Westbrook is in the midst of an overhaul as a player. He’s gone from a primary ball-handler with a near unlimited leash to this version of himself alongside LeBron James and Anthony Davis. He should still be performing like the star that we know he fancies himself. What’s really next for Russ?
Carefully reported, Westbrook has been mentioned in trade rumors. But the chances he gets moved from the Lakers is low. While low, a chance now exists that previously didn’t, per reports from Marc Stein:
The answer generally remains a pretty vociferous no. Westbrook, 33, is making $44.2 million this season and is owed $47.1 next season. There seems to be no discernible trade market for him amid the rampant uncertainty about Westbrook’s role going forward after he was benched for the final 3:52 of the Lakers’ humbling home loss to injury-ravaged Indiana.
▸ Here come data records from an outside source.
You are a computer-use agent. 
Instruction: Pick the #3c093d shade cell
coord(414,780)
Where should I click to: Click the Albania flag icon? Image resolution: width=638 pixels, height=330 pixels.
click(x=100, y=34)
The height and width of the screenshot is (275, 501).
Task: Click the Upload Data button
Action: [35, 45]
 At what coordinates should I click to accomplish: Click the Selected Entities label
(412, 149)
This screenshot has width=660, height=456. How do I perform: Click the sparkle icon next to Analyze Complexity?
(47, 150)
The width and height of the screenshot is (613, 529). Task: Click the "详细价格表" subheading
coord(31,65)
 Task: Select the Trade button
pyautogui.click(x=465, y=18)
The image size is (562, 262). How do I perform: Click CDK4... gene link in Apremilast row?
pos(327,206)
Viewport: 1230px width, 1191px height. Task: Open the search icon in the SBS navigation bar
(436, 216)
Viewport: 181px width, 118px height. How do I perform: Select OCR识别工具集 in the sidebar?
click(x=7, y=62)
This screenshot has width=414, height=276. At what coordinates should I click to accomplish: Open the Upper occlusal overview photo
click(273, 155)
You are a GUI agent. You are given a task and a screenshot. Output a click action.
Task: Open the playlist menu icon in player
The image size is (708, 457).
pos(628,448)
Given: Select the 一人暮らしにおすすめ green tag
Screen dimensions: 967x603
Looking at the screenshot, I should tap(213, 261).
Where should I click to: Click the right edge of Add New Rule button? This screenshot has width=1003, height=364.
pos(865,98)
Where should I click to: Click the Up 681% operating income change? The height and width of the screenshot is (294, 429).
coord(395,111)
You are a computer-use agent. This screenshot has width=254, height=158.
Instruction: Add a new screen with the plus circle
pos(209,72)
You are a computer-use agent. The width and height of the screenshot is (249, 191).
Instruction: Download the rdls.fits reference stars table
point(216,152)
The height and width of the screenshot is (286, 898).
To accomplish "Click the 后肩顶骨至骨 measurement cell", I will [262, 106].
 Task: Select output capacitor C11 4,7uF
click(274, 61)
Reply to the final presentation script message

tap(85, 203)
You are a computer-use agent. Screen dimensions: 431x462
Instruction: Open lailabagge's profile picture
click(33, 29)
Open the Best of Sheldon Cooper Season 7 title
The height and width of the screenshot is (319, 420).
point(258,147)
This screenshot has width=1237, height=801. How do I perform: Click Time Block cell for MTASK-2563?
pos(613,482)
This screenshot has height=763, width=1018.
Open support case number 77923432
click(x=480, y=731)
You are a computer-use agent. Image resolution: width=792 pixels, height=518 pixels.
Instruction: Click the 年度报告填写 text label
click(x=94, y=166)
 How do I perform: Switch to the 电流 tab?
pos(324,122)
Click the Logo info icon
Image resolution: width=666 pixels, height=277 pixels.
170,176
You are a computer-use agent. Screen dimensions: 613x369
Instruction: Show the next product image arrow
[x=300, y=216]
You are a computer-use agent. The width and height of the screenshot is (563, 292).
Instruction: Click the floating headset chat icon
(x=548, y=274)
I have been advised that I should amend my previous characterization of the Lakers’ finding a Westbrook trade from outright impossible to extremely unlikely. There is at least one team out there that would take him, league sources say, if the conditions are right.
That team, surprisingly, is the Houston Rockets
Stein goes on to elaborate more on the move:
I’ve since learned that the Rockets — while indeed holding no interest in having Westbrook play for them again — actually would be amenable to another Westbrook-for-Wall swap if the Lakers incentivized the trade with sufficient draft compensation.
To be clear: This is not a scenario likely to materialize between now and Feb. 10 or one I would advise the Lakers to pursue so soon even after all of my criticism of the Westbrook trade in the first place.
This would be the second trade exchanging John Wall and Russell Westbrook after the Rockets and Wizards agreed to the deal that landed Russ in Washington.
Similar deals and games built on speed and athleticism. However, both are also at a bit of a career crossroad. The biggest difference is we don’t really know what to expect from John Wall as he’s been sitting out this season up to this point.
If this trade progressed, I anticipate that the Lakers would ask for some concessions. For example, if the Lakers expanded the trade to include picks and salary filler, the Rockets could do the same. A deal including Westbrook, Talen Horton-Tucker Kendrick Nunn, Kent Bazemore, and the 2027 first round for Wall and Eric Gordon would work contractually. While parting with a valuable pick, the immediate fit and help of both veterans could balance their roster more. Health would be critical with these two incoming Rockets who have been known to deal with nagging injuries.
At the end of the day, this is but a rumor. As the trade deadline approaches on February 10th, we will see what happens. For Westbrook’s sake, let’s hope he can turn his season around and make it a solid first season in Los Angeles.